## Énoncé
Recopiez sans la modifier la portion du passage proposé qui commence aux mots « Ce texte est » et s'arrête après « Éditions Rue d'Ulm). ».

## Passage proposé
Atelier


Génétique et autobiographie, par Philippe Lejeune.

Extrait de la communication de Philippe Lejeune lors de la session CLELIA 2007.

Article également paru dans la revue Lalies n°28, Paris, Éditions Rue d'Ulm - Presses de l'École Normale Supérieure, 2008. Numéro disponible en ligne sur numilog.fr (pdf et e-book).
Ce texte est reproduit dans l'atelier de Fabula avec l'aimable autorisation de Daniel Petit (pour l'association CLELIA et la revue Lalies) et des Éditions Rue d'Ulm).

## Matériel étudié
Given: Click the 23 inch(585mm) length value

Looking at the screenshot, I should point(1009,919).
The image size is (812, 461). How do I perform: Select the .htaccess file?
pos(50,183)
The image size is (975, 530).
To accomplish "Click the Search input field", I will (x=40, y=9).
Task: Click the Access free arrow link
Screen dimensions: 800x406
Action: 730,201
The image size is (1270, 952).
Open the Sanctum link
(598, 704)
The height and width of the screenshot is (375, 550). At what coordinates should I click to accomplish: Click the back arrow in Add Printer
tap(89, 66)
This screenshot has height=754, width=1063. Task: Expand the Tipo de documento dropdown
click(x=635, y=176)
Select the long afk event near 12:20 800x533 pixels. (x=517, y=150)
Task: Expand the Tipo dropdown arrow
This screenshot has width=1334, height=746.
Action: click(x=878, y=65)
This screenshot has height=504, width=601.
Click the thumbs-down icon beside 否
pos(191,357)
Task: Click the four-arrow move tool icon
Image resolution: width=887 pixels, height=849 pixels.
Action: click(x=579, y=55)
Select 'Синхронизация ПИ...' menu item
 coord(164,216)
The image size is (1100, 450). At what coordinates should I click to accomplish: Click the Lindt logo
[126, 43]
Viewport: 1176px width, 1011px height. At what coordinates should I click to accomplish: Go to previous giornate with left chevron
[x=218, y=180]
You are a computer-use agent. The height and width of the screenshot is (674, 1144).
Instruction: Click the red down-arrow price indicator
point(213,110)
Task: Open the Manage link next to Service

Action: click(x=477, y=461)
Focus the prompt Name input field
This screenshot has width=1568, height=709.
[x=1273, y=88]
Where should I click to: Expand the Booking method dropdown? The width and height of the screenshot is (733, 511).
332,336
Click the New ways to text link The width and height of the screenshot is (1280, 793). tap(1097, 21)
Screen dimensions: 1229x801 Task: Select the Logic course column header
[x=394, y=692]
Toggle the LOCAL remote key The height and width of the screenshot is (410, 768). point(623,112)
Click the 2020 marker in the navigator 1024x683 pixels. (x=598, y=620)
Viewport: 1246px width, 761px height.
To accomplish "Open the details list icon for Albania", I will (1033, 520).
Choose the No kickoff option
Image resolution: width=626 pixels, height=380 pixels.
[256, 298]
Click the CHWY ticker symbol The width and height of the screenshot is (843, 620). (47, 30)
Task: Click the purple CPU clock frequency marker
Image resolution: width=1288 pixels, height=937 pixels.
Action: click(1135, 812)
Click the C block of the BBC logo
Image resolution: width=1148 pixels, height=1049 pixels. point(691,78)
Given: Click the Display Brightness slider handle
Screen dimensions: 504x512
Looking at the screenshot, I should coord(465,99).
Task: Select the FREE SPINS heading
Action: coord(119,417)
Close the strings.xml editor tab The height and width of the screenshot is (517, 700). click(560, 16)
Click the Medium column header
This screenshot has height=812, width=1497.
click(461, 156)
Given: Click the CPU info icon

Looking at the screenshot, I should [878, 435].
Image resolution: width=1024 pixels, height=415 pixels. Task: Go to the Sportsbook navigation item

## Corrigé
Ce texte est reproduit dans l'atelier de Fabula avec l'aimable autorisation de Daniel Petit (pour l'association CLELIA et la revue Lalies) et des Éditions Rue d'Ulm).